Im Zentrum des reichen Wirtschaftsfuders, das London dadurch einzufahren hofft, steht unter anderen ein Grossauftrag für Nuklearkraftwerke, welche ein chinesisch-französisches Konsortium auf der Insel bauen soll, dies zur langfristigen Entlastung der kommerziellen britischen Energiebilanz. Ausgerechnet in diesem auch sicherheitspolitisch heiklen Bereich - ganz zu schweigen von der Umweltpolitik -, wird Beijing damit ein Logenplatz in einem der drei wichtigsten EU-Länder eingeräumt, zusätzlich gepolstert mit einem namhaften offiziellen Baukredit.
Eindeutige Zweideutigkeit
Hauptsorge sicherheitspolitischer Experten ist dabei die ganz andere chinesische Sicherheitskultur im Umgang mit industriellen Gefahren, wie sie bei der kürzlichen Katastrophe von Tianjin zu Tage trat. Bei diesem verheerenden Chemieunglück im Zentrum des modernsten Vorzeige-Industriegürtels des Landes, stand ja nicht nur direkte Korruption im Vordergrund (in England doch wohl weniger wahrscheinlich als in China), sondern auch ein völlig andere, nämlich streng hierarchische Philosophie bei Prävention und Bekämpfung solcher Katastrophen.
Nicht dass die Vorzugsbehandlung von Xi durch die Regierung Cameron in Grossbritannien selbst nicht auf Kritik gestossen wäre. Camerons präsumptiver Nachfolger, Schatzkanzler Osborne, steht dabei als Motor von Wirtschaftsexpansion um jeden Preis im Mittelpunkt. Der konservative Vorsitzende (Speaker) des Unterhauses empfing den chinesischen Gast in Westminster mit Worten eindeutiger Zweideutigkeit, ungeachtet seines natürlich ebenfalls anwesenden Chefs Cameron. Auch der grüne Kronprinz Charles liess mit einer protokollarischen Geste durchblicken, dass er ‘not amused’ sei. Ganz zu schweigen von sehr klaren Kommentaren in englischsprachigen Medien, so nicht nur im linksliberalen Guardian, sondern auch in der internationalen Wirtschaftsbibel Financial Times und seiner politischen Entsprechung, der International New York Times.
Bückling
‘Kow-towing’ wird dieses offizielle englische Verhalten gegenüber Xi mit einem chinesisch-englischen Ausdruck genannt, was auf Deutsch zum lautmalerischen Kotau geworden ist. Diesen hat die durch Staatsmedien umfangreich dokumentierte chinesische Öffentlichkeit zweifelsohne zur Kenntnis genommen. Ob dieser Bückling in Form zahlreicher Vorausleistungen von Cameron sich in Zukunft in klingender Exportmünze auszahlen wird, ist fraglich.

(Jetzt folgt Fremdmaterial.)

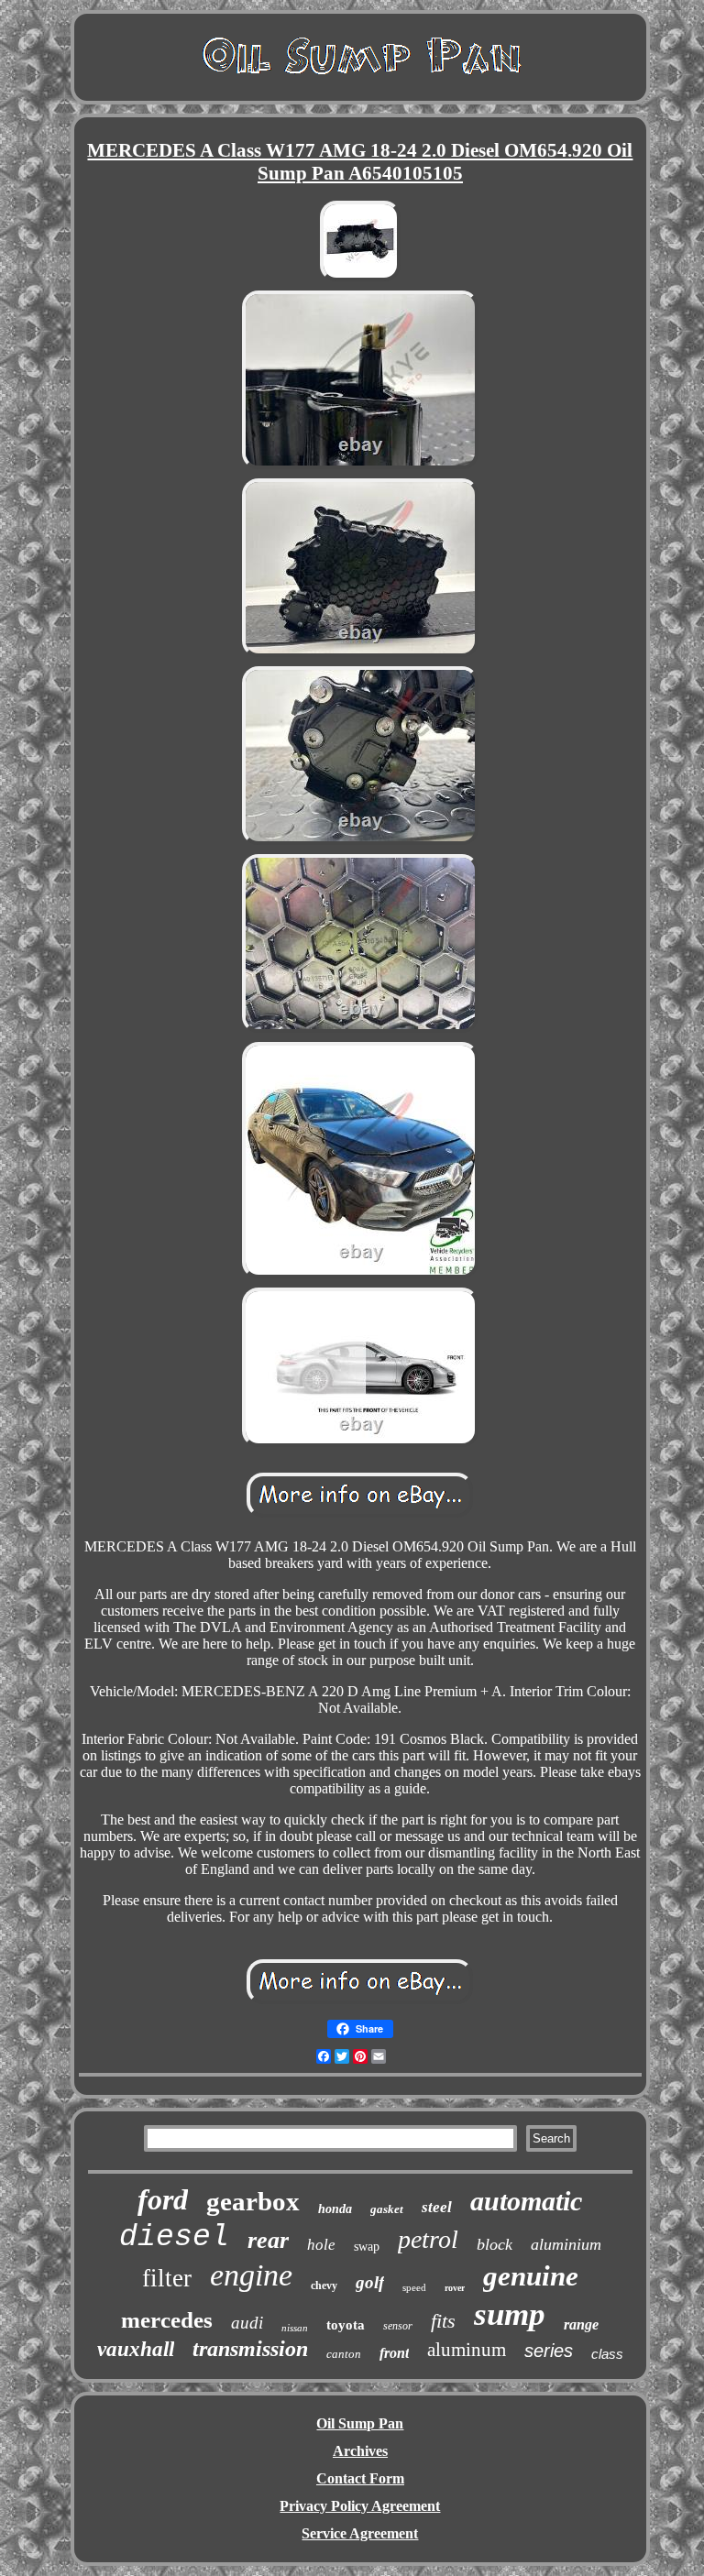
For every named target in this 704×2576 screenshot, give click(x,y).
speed (414, 2287)
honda (335, 2209)
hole (321, 2244)
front (394, 2353)
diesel (174, 2237)
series (548, 2350)
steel (437, 2207)
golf (370, 2282)
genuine (530, 2276)
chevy (324, 2285)
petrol (428, 2239)
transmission (250, 2349)
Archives (360, 2451)
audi (247, 2322)
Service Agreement (360, 2533)
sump (509, 2314)
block (494, 2244)
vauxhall (135, 2349)
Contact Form (360, 2478)
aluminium (566, 2244)
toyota (345, 2325)
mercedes (167, 2319)
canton (343, 2354)
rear (268, 2240)
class (607, 2354)
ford (163, 2199)
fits (443, 2320)
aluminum (466, 2350)
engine (251, 2275)
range (581, 2324)
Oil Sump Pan (359, 2423)
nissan (294, 2327)
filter (167, 2278)
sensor (397, 2325)
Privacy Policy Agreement (360, 2506)
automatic (526, 2201)
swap (367, 2246)
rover (455, 2288)
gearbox (253, 2201)
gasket (386, 2209)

Im allgemeinen Expertenverständnis gilt es als ausgemacht, dass Beijing Unterwerfung, hier unter den absoluten Wirtschaftsvorrang, als selbstverständlich annimmt und sich nur durch ruhige Beharrlichkeit beindrucken lässt. Solche beherrscht bekanntlich Angela Merkel wie kaum eine andere internationale staatsmännische Persönlichkeit.
Merkels moralisch aufrechter Gang
Sie weilte eben mit einer umfangreichen Wirtschaftsdelegation für zwei Tage in China und reiste dabei zusammen mit dem chinesischen Ministerpräsidenten - ihrem protokollarischen Gegenüber – in die Provinz Hefei. Eine Anerkennungsgeste gegenüber einer europäischen Spitzenpolitikerin, welche sowohl für Wirtschaftspragmatismus als auch moralisch aufrechten Gang bekannt ist. Als ausgesprochen realpolitisch handelnde Aussenpolitiker wissen die Chinesen, dass mit Blick auf Europa und den dort für China wartenden Hauptpreis eines Freihandelsvertrages mit der EU kein Weg an Berlin vorbeiführt. Schon gar nicht ein Weg über London, wo sich Cameron in einen ausweglosen Flirt mit Brexit, dem europäischen Alleingang des UK verheddert hat.
Der Umgang mit autoritären Regimen muss behutsam und gesamtheitlich geführt werden. Handelt es sich gar um die autoritär geführte Supermacht China, ist gemeinsames Vorgehen unter Gleichgesinnten unabdingbar. Auch nach Abschluss eines bilateralen Freihandelsabkommens mit China gilt dies ebenfalls für die Schweiz.